- Born: August 24, 1997 (age 28) Lagos State, Nigeria
- Education: National Open University of Nigeria
- Occupations: Entrepreneur, business executive

= Peter Bakare (businessman) =

Nigerian realtor (born 1997)

Bakare Peter (born 24 August 1997) is a Nigerian entrepreneur and business executive. He is the founder of Bankz Homes founded in 2016 and Bakstage Africa.

== Early life and education ==
Bakare Peter was born on 24 August 1997 in Lagos State. He was born as the second child among four children to Nigerian parents, Mr and Mrs Bakare. He obtained his primary and secondary education in Lagos State and 2018, he graduated from the National Open University, Lagos State with a bachelor's degree in Estate Management.

== Career ==
Bakare officially started his career in 2016 when he founded Bankz Homes. However, his passion for real estate started in 2013 when he worked independently as a real estate agent and marketer. To pursue his dream of becoming a real estate developer, Bakare proceeded to study Estate Management at the National Open University, Lagos. While still studying, he started his own company, Bankz Homes.

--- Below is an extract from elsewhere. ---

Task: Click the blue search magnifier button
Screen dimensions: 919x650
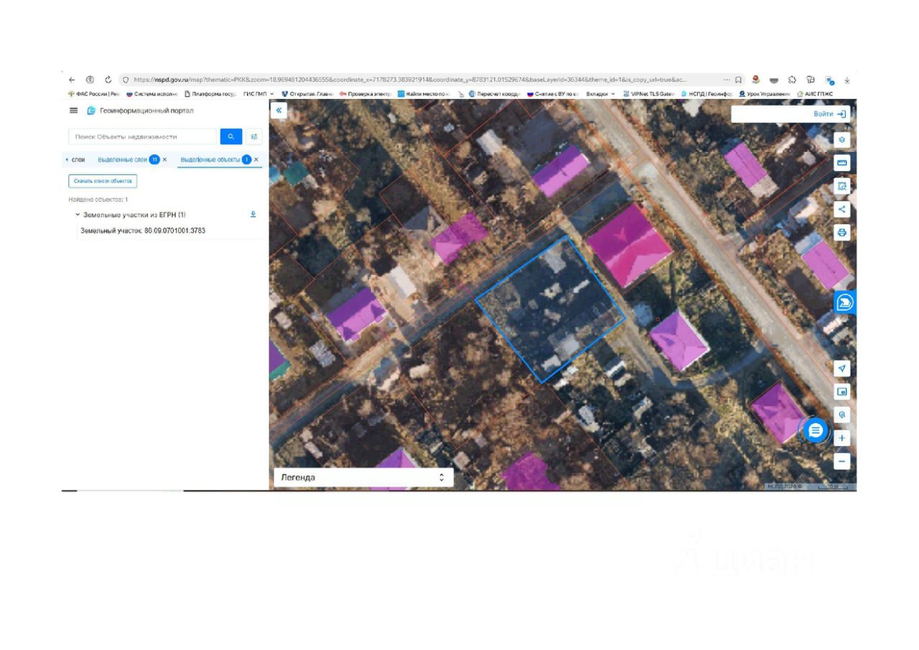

In August 2022, Bankz Homes announced Poco Lee and Yhemolee as new brand ambassadors of the company. In August 2023, he won the Achievers Student Choice Award (ASCA) Africa, and in September 2023, he was awarded with the National Outstanding Leadership Award for his contribution to infrastructural development.

In October 2023, Bakare announced Bakstage Africa, a talent agency for African creatives.